Lihatlah kini, betapa tubuh Anda merasa sangat lelah, takut, ngos-ngosan, pucat, dan berkeringat. Ini menjadi bukti empiris paling sederhana keterkaitan alam bawah sadar yang menguarkan mimpi dengan alam sadar yang terlelap. Keduanya benar-benar saling merasakan. Dalam berbagai kesempatan, banyak orang menjadikan ilustrasi ini sebagai jawaban atas pertanyaan-pertanyaan skeptis tentang kehidupan setelah mati, alam akhirat.
Ihwal hadirnya sebuah mimpi mungkin saja tidak bisa Anda pahami latar belakangnya, tetapi sebagian lainnya sangat mudah dimengerti, dan inilah bukti-bukti logisnya untuk mudah sekali bersetuju pada teori Freud ini.

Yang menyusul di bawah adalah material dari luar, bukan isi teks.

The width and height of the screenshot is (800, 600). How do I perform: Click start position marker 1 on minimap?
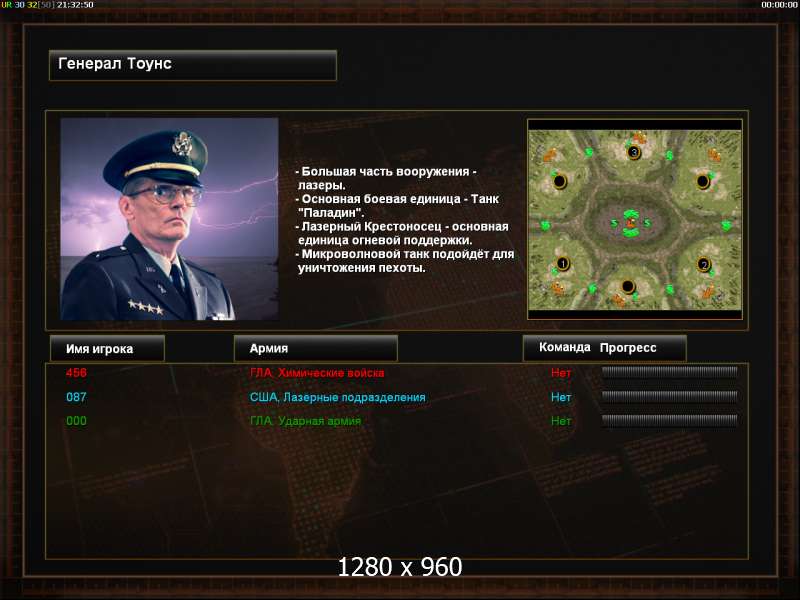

Sebut saja, misal, saat Anda mengangan-angan seseorang sebelum tidur, seperti yang saya tahu kerap dilakukan Miko pada Ve, besar sekali peluangnya untuk memimpikan orang tersebut. Ini menegaskan tesis Freud tentang “timbunan-timbunan kesan atau pengalaman” di alam nyata yang terekam oleh alam bawah sadar lalu menguar dalam bentuk mimpi.

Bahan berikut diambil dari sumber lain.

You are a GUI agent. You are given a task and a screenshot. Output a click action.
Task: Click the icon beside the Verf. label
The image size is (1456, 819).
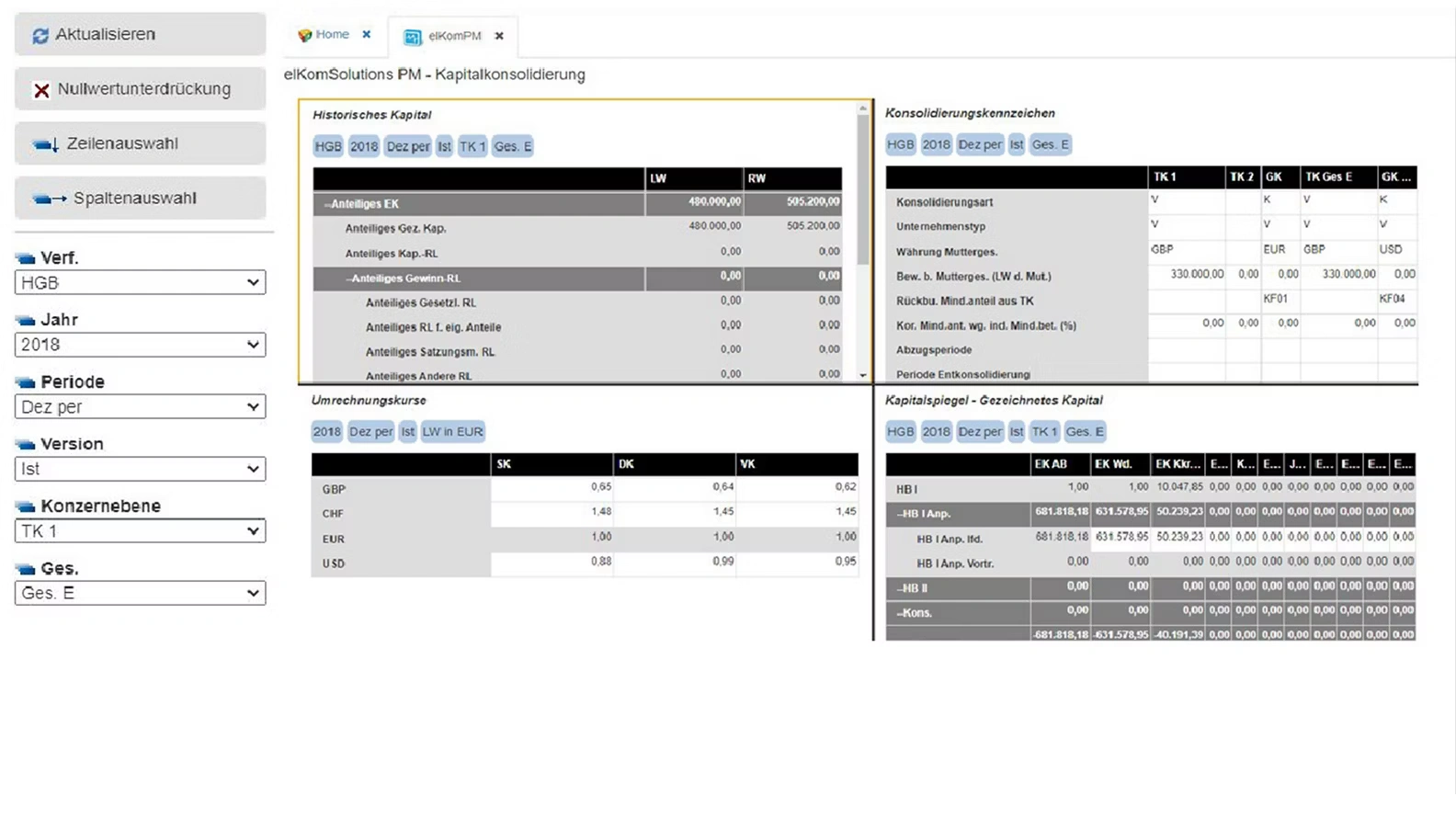coord(26,258)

Sampai di sini, teranglah bahwa sebuah mimpi secara ilmiah merupakan peristiwa unconsciousness yang mencerminkan kesan atau pengalaman consciousness.
Salah satu istilah Freud yang menarik tentang terjadinya sebuah mimpi ialah “sumber mimpi somatik”. Ia menashih tiga item yang melibatkan kerja fisik dan psikis sebagai pembentuk sebuah mimpi, yakni: pertama, rangsangan sensor objektif yang diakibatkan oleh objek-objek eksternal, kedua, keadaan dari dalam karena gelora organ sensoris yang hanya memiliki realitas subjektif, dan ketiga, rangsangan fisik yang timbul dari dalam tubuh.

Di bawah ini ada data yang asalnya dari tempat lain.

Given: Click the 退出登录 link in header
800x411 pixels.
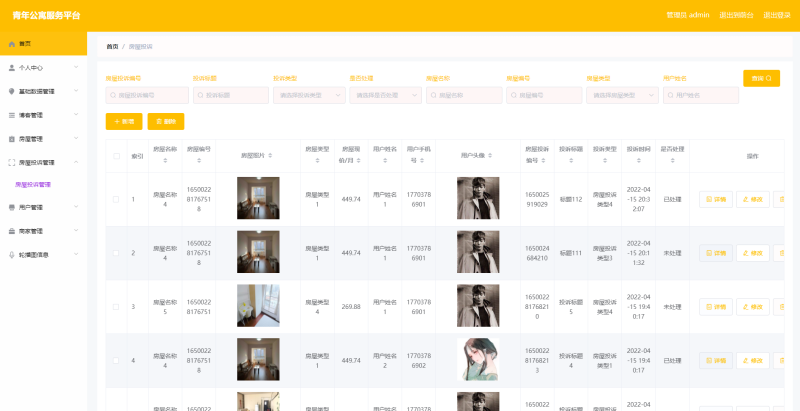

Sebut saja Miko semalam bermimpi tentang Ve yang didamba-dambanya sejak event Kampus Fiksi di akhir September 2016 lalu. Menurut teori mimpi somatik Freud tersebut, mimpi Miko itu bukanlah sebuah kebetulan belaka, tetapi melibatkan kerja eksternal dan internal yang menciptakan rekaman di alam bawah sadar Miko. Bayangan Miko tentang objek eksternal itu (sang perempuan dambaan, Ve) jelas terekam jelas dalam ingatannya; dari rambutnya, senyumnya, gaya bicaranya, atau kepribadiannya yang membuatnya mendambanya. Rekaman ingatan pertama ini tampil sebagai realitas subjektif pada diri Miko; bahwa Ve sedemikian menariknya, memesonanya, sehingga Miko sangat mendambanya. Kemudian, kerja sama eksternal dan internal tersebut, diperkuat oleh kerja fisik Miko dalam bentuk rangsangan (baca: keinginan-keinginan) yang menguasai tubuhnya—semisal Miko ingin berjumpa, berdekatan, atau menjadi pasangan Ve.
Lalu, menyembullah ia dalam sebuah mimpi!
Freud sama sekali tidak sedang menceracau dengan teori mimpinya. Freud memperkuat teorinya dengan memasukkan perkara trauma masa kecil atau masa lalu sebagai bagian dari rekaman alam bawah sadar yang acap kali menyembul dalam wujud mimpi. Dan, dalam banyak kasus empiris, fakta-fakta demikian memang kerap terjadi pada banyak orang. Dalam contoh kasus Miko tadi, ia menyebutkan “mimpinya” tentang Ve dalam “ingatan-ingatan masa lalu” pada seorang tante yang pernah dekat dengannya.
Kerja alam bawah sadar ini akan lebih mudah dipahami bila kita libatkan pula kasus-kasus “tak terduga” yang nyata terjadi pada diri kita. Teori pengulangan, atau, energi pengulangan.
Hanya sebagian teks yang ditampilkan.